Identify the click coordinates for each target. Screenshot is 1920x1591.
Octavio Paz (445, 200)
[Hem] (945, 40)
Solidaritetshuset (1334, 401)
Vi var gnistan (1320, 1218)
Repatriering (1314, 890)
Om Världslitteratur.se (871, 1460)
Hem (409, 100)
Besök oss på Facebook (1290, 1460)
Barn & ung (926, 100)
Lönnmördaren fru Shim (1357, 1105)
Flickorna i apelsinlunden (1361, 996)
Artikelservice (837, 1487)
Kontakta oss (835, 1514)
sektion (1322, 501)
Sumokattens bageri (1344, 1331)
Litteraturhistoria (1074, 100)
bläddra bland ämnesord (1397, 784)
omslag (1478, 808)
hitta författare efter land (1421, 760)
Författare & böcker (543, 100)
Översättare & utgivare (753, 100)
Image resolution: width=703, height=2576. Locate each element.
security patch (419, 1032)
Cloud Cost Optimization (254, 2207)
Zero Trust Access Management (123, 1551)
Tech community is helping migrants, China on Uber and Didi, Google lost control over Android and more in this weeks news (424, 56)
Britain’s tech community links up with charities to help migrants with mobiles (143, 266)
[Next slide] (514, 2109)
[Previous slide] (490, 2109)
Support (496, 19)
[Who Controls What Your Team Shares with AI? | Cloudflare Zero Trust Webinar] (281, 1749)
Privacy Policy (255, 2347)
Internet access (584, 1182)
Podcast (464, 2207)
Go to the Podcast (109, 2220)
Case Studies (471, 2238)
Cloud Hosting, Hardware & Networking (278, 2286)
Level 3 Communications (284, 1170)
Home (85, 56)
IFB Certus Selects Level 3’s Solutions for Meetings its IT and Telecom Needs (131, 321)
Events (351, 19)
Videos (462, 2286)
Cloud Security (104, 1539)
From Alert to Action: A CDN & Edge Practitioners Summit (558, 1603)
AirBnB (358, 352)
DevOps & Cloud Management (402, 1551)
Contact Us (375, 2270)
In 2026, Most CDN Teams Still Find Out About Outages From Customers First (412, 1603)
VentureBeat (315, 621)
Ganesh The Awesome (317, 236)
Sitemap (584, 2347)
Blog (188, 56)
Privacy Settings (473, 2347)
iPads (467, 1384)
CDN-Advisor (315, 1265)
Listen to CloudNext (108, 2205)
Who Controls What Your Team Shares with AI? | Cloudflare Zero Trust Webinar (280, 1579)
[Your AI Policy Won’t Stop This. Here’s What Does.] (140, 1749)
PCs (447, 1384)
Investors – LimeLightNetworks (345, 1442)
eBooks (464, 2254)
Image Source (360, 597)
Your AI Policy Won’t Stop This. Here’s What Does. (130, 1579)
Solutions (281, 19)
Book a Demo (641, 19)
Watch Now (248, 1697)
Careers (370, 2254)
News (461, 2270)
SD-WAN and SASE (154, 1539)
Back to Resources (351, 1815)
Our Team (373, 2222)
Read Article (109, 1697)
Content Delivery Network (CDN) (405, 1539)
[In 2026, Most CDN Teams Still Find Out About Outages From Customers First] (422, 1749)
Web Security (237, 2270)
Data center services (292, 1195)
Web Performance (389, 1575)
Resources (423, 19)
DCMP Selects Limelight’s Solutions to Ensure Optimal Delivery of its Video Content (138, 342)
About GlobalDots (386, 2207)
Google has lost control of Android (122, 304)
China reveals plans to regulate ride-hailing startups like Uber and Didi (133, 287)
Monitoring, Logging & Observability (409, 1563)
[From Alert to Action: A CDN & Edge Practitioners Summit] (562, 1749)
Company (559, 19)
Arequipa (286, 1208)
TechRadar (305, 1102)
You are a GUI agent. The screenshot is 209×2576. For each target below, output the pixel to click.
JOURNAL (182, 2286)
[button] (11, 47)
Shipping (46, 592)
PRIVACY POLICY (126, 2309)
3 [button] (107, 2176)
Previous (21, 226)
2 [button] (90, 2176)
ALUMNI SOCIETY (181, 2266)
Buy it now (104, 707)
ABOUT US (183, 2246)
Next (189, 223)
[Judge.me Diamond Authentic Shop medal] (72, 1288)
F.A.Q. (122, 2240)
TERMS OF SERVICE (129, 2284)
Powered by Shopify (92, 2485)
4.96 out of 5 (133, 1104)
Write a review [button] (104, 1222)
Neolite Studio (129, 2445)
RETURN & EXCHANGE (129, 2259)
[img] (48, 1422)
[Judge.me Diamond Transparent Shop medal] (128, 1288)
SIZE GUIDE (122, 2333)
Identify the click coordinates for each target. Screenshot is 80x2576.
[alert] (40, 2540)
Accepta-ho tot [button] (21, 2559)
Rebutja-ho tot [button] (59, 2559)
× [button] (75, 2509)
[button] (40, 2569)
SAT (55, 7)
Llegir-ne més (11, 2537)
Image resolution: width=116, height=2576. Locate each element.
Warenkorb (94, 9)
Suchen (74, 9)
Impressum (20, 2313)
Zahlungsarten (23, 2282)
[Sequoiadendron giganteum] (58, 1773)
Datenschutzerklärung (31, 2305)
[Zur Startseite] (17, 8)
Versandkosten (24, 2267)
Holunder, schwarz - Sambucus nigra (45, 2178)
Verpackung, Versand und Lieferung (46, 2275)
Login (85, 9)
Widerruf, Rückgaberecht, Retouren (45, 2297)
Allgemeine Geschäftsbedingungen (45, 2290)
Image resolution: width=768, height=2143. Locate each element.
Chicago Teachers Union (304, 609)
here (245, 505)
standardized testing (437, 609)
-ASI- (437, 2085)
________________________________________
- **TASK DESCRIPTION**: Only the lines from the one holding "[Judge.me Diamond Transparent" through the end of the records should appear in the answer, each repeated exactly.

- **EXERCISE SOLUTION**:
[Judge.me Diamond Transparent Shop medal] (128, 1288)
SIZE GUIDE (122, 2333)
Identify the click coordinates for each target. Screenshot is 80x2576.
[alert] (40, 2540)
Accepta-ho tot [button] (21, 2559)
Rebutja-ho tot [button] (59, 2559)
× [button] (75, 2509)
[button] (40, 2569)
SAT (55, 7)
Llegir-ne més (11, 2537)
Image resolution: width=116, height=2576. Locate each element.
Warenkorb (94, 9)
Suchen (74, 9)
Impressum (20, 2313)
Zahlungsarten (23, 2282)
[Sequoiadendron giganteum] (58, 1773)
Datenschutzerklärung (31, 2305)
[Zur Startseite] (17, 8)
Versandkosten (24, 2267)
Holunder, schwarz - Sambucus nigra (45, 2178)
Verpackung, Versand und Lieferung (46, 2275)
Login (85, 9)
Widerruf, Rückgaberecht, Retouren (45, 2297)
Allgemeine Geschäftsbedingungen (45, 2290)
Image resolution: width=768, height=2143. Locate each element.
Chicago Teachers Union (304, 609)
here (245, 505)
standardized testing (437, 609)
-ASI- (437, 2085)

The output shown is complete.